HE once earned his pocket money by delivering the Citizen to houses in Two Mile Ash – but now Ed Slater is making a living playing professional rugby for the country’s biggest club.
The 22-year-old is in training for what could prove the biggest season in his career as he aims to hold down a regular starting place for Leicester Tigers after bursting onto the scene last year.
Ed, or Edward if you’re talking to his mum, cut his teeth at Milton Keynes Rugby Club where he spent a couple of years playing in the junior ranks before being given his chance to play in the first team – and he never looked back.
After a season and a half playing for his local side, Ed – then 19 – went on a working holiday to Australia, and soon made the move permanent by taking up the opportunity to play for Sydney side Eastern Suburbs.
After success there he was invited for a trial at Leicester and soon found himself in the thick of the action as Tigers went in search of Aviva Premiership glory.
His work-rate and physical presence helped him earn rave reviews at second row following an injury crisis at Welford Road.

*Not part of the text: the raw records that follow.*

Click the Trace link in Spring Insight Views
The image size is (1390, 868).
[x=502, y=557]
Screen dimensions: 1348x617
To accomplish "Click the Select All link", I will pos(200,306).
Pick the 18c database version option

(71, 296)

It was his big break.
Providing cover for England international locks Louis Deacon and Geoff Parling, Ed’s consistent performances earned him Tigers’ Player of the Month award in October last year as he helped the club top the league standings and make it to the Premiership final.

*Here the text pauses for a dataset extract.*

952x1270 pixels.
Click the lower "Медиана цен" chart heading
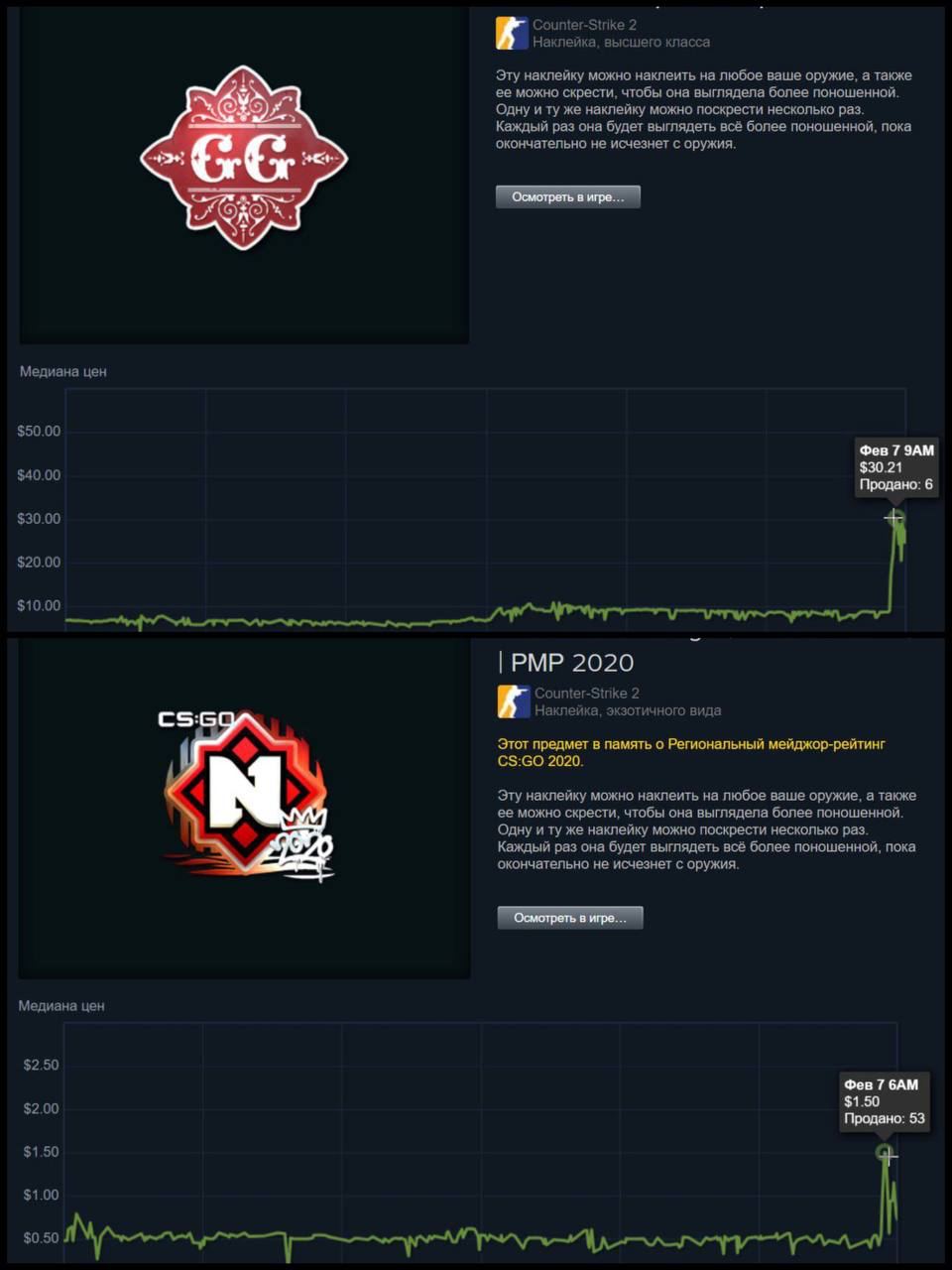(x=61, y=1005)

His side may have lost to Saracens in front of more than 80,000 fans at Twickenham – a year after Leicester beat the same team to maintain their stranglehold on English rugby – but for Ed the experience was life-changing.
Now, as Leicester prepare to take on Exeter Chiefs in their opening game of the new season, Ed is hoping his performances of last term will see him keep his place in the side. But his feet remain firmly on the ground.
“Only the top internationals at the club can say with any certainty that they will be regulars in the side, so all I can do is my best and hope Richard Cockerill (Tigers’ first team coach) is impressed.
“With the benefit of hindsight it’s probably my biggest season coming up, but I suppose you say that about every year because it’s only the here and now you worry about. But my aim is to make sure I’m in contention to play as much as I can in the next couple of years and hopefully improve.”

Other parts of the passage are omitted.